RECORDS SUPPLIED:
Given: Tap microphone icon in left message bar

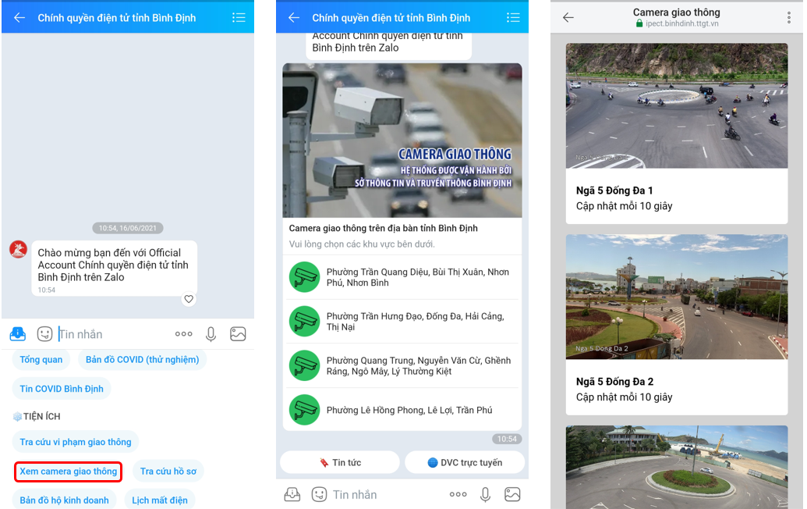Looking at the screenshot, I should point(211,334).
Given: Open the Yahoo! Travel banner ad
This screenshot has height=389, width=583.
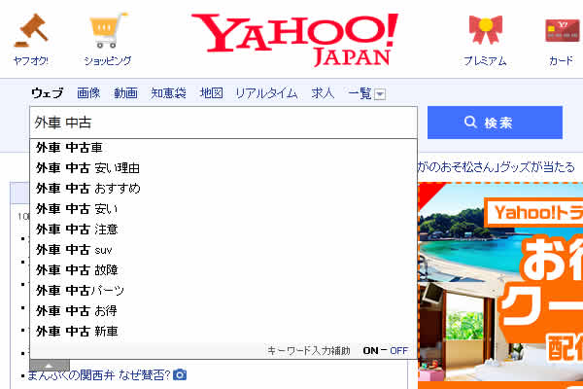Looking at the screenshot, I should pos(499,272).
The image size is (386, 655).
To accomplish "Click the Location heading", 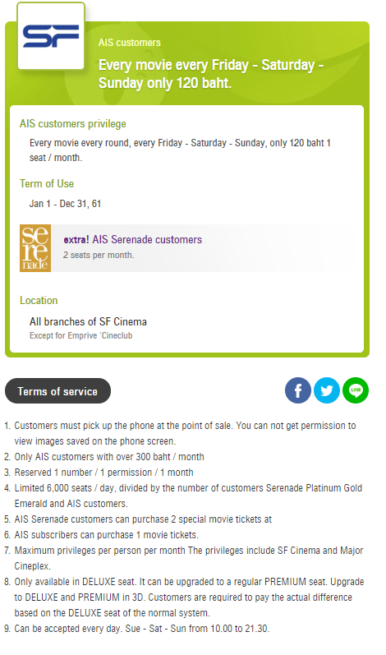I will (39, 300).
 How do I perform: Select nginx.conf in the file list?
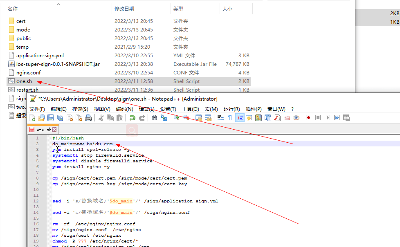coord(28,73)
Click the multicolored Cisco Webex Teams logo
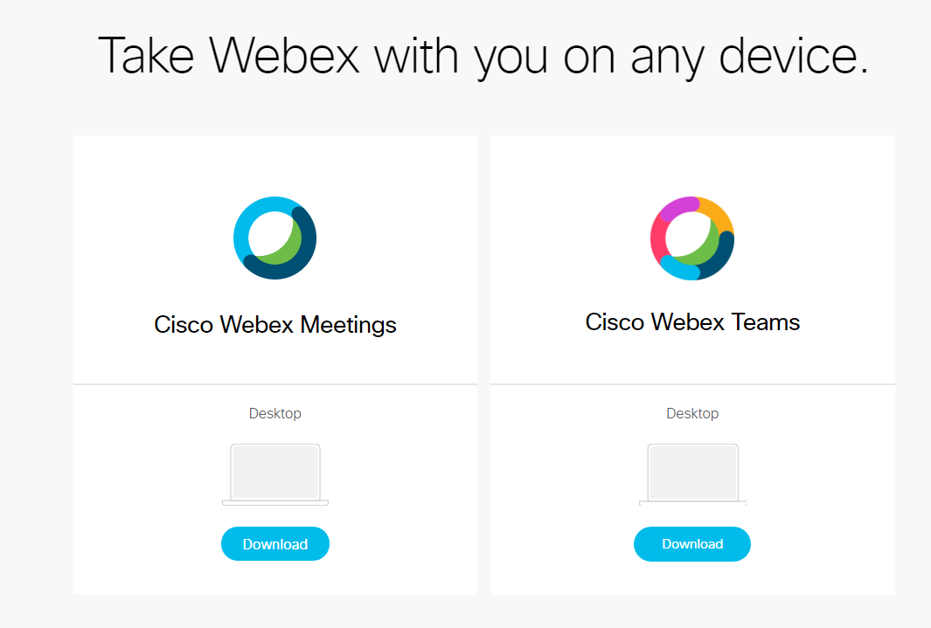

WHAT THE EXERCISE ASKS: In the records above, find the line containing "How do I perform: Select" and restate it and every line after it word for word, all pictures excluded.

EXERCISE RESPONSE:
 How do I perform: Select nginx.conf in the file list?
coord(28,73)
Click the multicolored Cisco Webex Teams logo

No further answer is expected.